Al legar delante de una puerta, llamaban y preguntaban a una criada muy elegante, vestida de negro, con un peto y una cofia blanca, por la señora Lissagaray.

—¿A quién hay que anunciar? —decía la muchacha.

—Anuncie usted al señor Sánchez de Mendoza —contestaba el hombre parecido al padre de Alvarito con énfasis—. Somos muy amigos suyos.

Al poco tiempo volvía la criada y decía, con un aire displicente y desdeñoso, que su señora no conocía a los tales Sánchez de Mendoza, que había unos Sánchez, unos verdaderos pelagatos, que no tenían escudo de nobleza, ni aun siquiera barra de bastardía; que estos Sánchez vivían en una casa miserable de la calle de los Vascos, en Bayona, propiedad de un trapero, y, por último, que la señora de Lissagaray no quería tener relaciones con gente tan andrajosa, harapienta y poco distinguida.

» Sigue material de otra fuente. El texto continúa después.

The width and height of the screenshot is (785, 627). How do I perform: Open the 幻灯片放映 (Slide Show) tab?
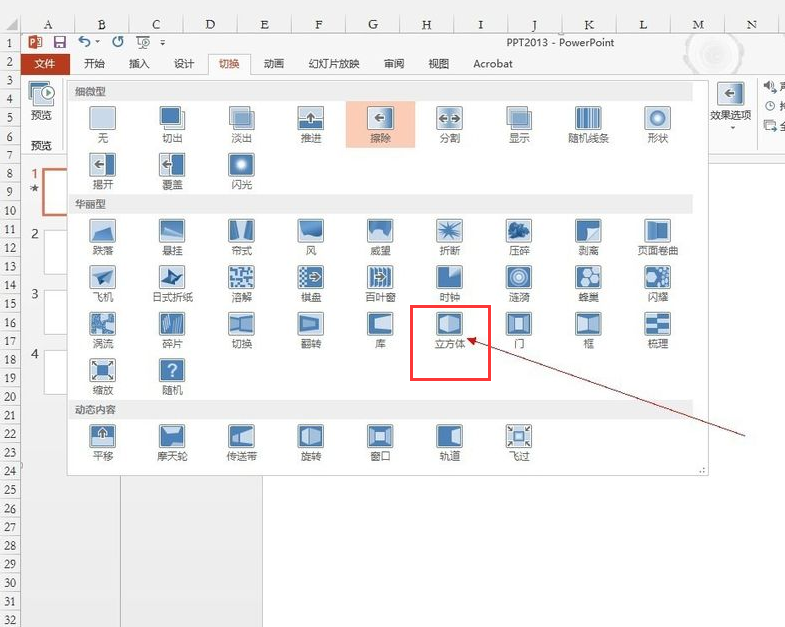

Alvarito estaba espantado, humillado. Los criados de pantalón corto y casaca se reían de medio lado, tapándose la boca con los dedos. De pronto, Álvaro veía una escalera de caracol, que hasta entonces no había notado, y empezaba a bajarla tan de prisa, que tropezaba, caía e iba rodando por un desfiladero hasta que se despertaba.